A few observations working the door in the West Village during the Halloween parade:
* I can’t look at girls wearing 1920s flapper costumes without thinking about Nucky Thompson’s Gollum-like sex scene in this week’s Boardwalk Empire. Thanks for ruining Prohibition for me, Buscemi.
* Seeing Pokey without a Gumby is a very real sadness.
* Manhattan high schoolers are ballsy. Sorry kid awesomely dressed as MacGruber. I appreciate your ID that’s not only printed on a sheet of China-grade cardboard but also has been expired since 2006, and the $200 of your allowance you’re offering to get you and your generically slutty teeny bopper friends with no IDs in the bar. Come back when there isn’t a police blockade grilling me from across the street. You’re probably undercover cops aren’t you, little shits…
* Being “sober” on Halloween sucks. Being sober while wearing a costume would be worse, I guess.
* There is an inverse relationship between wearing a costume and enjoying oneself at a small, intimately lit bar where mellow jazz is being played.

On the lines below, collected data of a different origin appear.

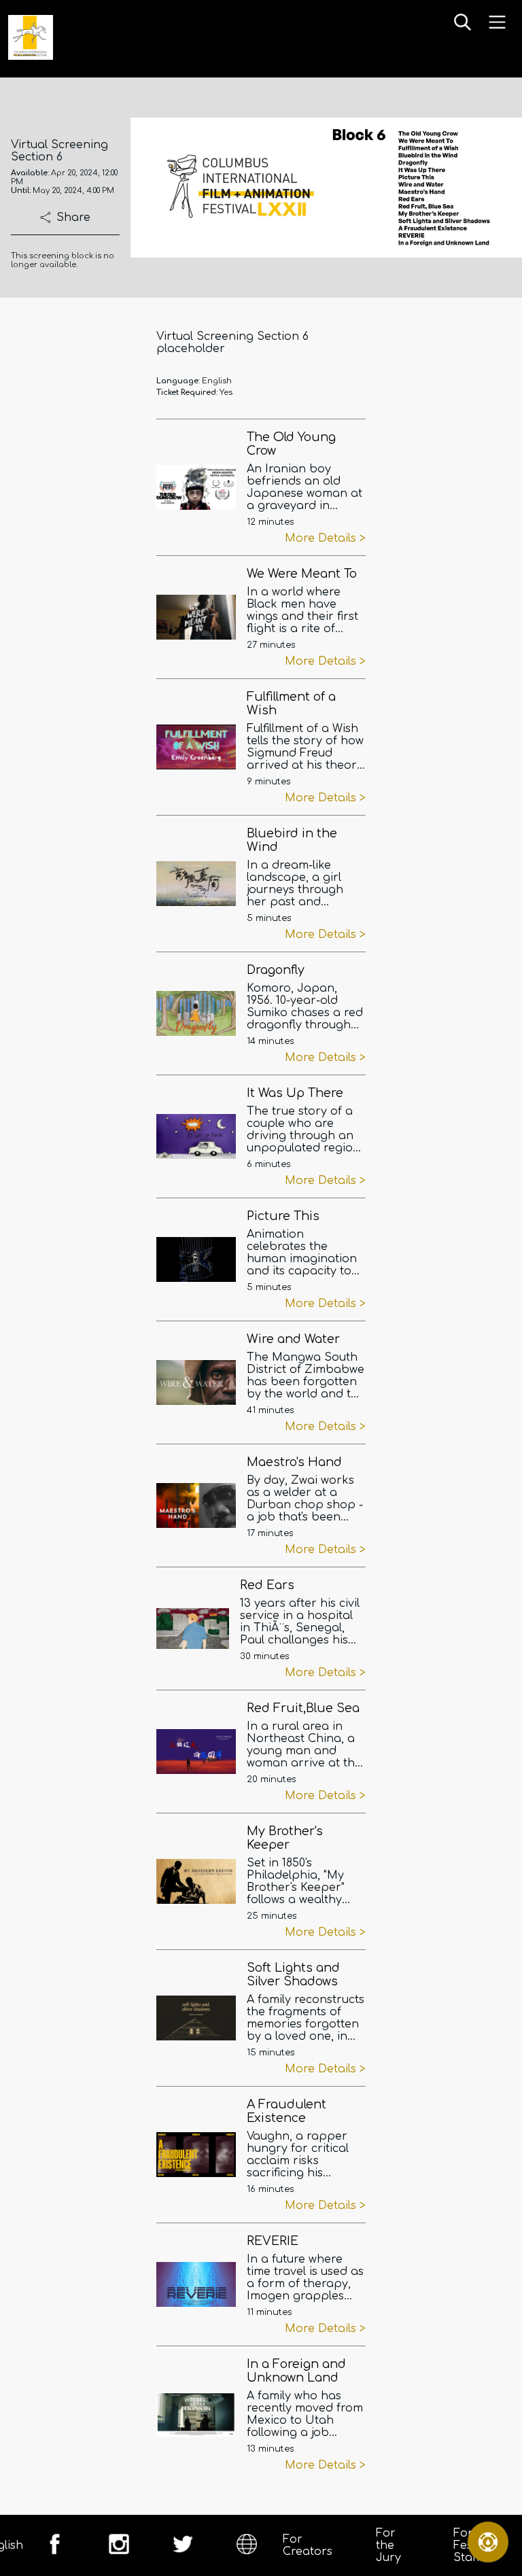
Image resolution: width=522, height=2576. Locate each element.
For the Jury (388, 2545)
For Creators (307, 2545)
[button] (462, 23)
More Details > (325, 538)
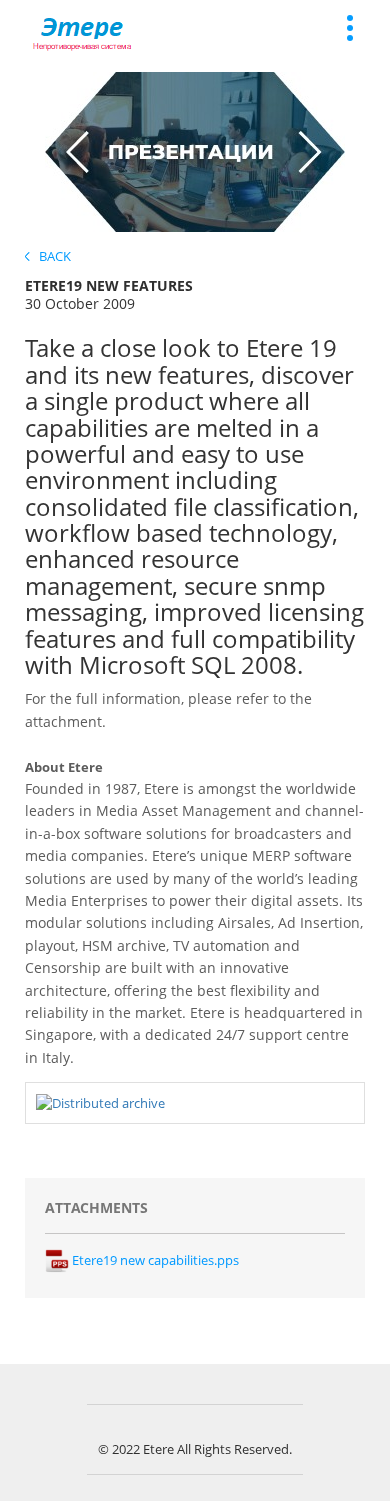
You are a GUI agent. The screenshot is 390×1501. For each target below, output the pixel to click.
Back (50, 256)
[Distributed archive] (100, 1102)
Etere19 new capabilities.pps (154, 1260)
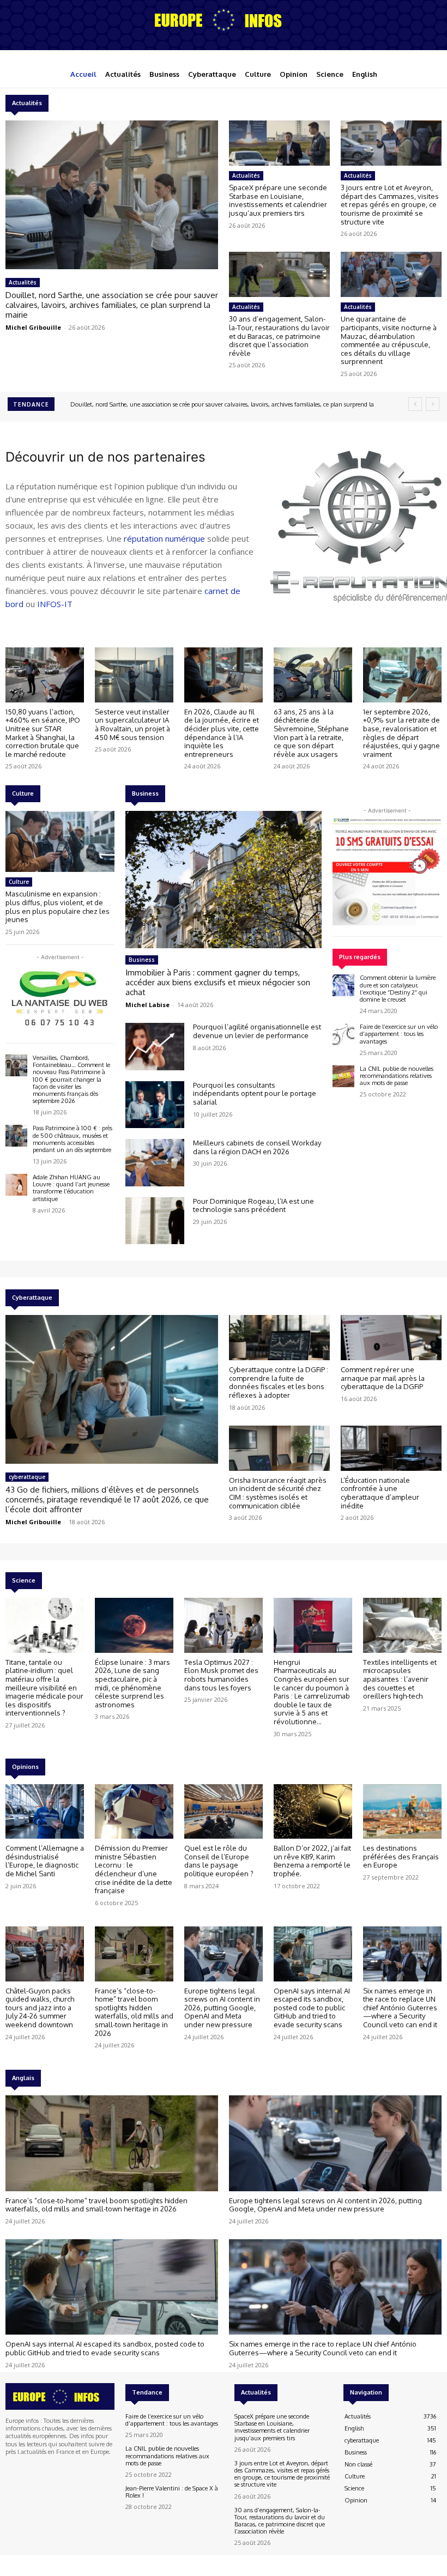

If you are wont to ask doormen, “Yo B, how much it cost to check out this fly downstairs club, dog?” you probably won’t have a good time. I’ll take $100 though.
* Haven’t seen this many Impalas on two wheels since the last time I YouTubed Dr. Dre.
* Best costume award goes to a girl wearing a parasitic twin dressed as a vampire from Twilight. I’d like to think that this is apt satire commenting on Twilight’s – and junky YA in general – suckling of America’s collective diabetic teat, but even if she’s just #TeamJacob, it’s still hilarious.
* 200-lb black lesbians dressed like Scottish warriors from Braveheart are some of the very nicest people.
* More of a general thing, but it’s really obnoxious when people walk up to me and ask if we’re closed. Yes, because most drinking establishments employ guys to stand outside just to tell people that they aren’t open. I’m a humansignpostipede!